Puerarin (7, 4’-dihydroxyisolavone-8-β-glucopyranoside) is an active isoflavone extracted from the roots of Pueraria lobata (Willd.) Ohwi. Puerarin is widely used in traditional Chinese medicine, and is clinically used in China for the treatment of coronary artery disease, heart failure, hypertension and myocardial infarction. It has been reported that puerarin had therapeutic effects on diabetes mellitus, arteriosclerosis and myocardial ischemia in animals. Puerarin demonstrated beta-adrenergic receptor blocking effect. On the other hand, puerarin stimulated alpha1-adrenoreceptor to increase glucose uptake into cultured C2C12 cells of mice. Puerarin has been investigated for the treatment (phase II clinical trials) of Alcohol Abuse, Rheumatoid Arthritis and Hypertension.

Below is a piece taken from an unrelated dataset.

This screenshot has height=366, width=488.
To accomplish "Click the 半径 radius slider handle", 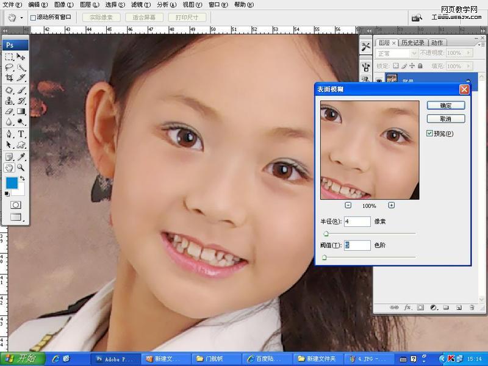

Gemcitabine elaidate is an ester of anticancer drug gemcitabine and elaidic fatty acid. The motivation to make an ester was to facilitate gemcitabine uptake and prolong retention in the cell. The drug is converted to parent compound gemcitabine both inside and outside the cell. Gemcitabine elaidate was developed by Clavis Pharma for treatment of solid tumors, including non-small cell lung cancer and pancreatic cancer, but its development was discontinued after product missed the primary endpoint in the Phase II LEAP trial to treat metastatic pancreatic cancer.

Galeterone (TOK-001, formerly called VN/124-1) is a potent anti-androgen with three modes of action. The compound acts as a specific androgen receptor antagonist, inhibits CYP17 lyase while conserving CYP17 hydroxylase function, and decreases overall androgen receptor levels in prostate cancer cells. Galeterone is a first in class, multi-targeted small-molecule drug that disrupts the growth and survival of prostate cancer cells. Tokai Pharmaceuticals is developing galeterone as an oral treatment for castration-resistant prostate cancer. Phase III clinical development of galeterone is underway in the US, Canada, Australia, Western Europe, Spain and the United Kingdom.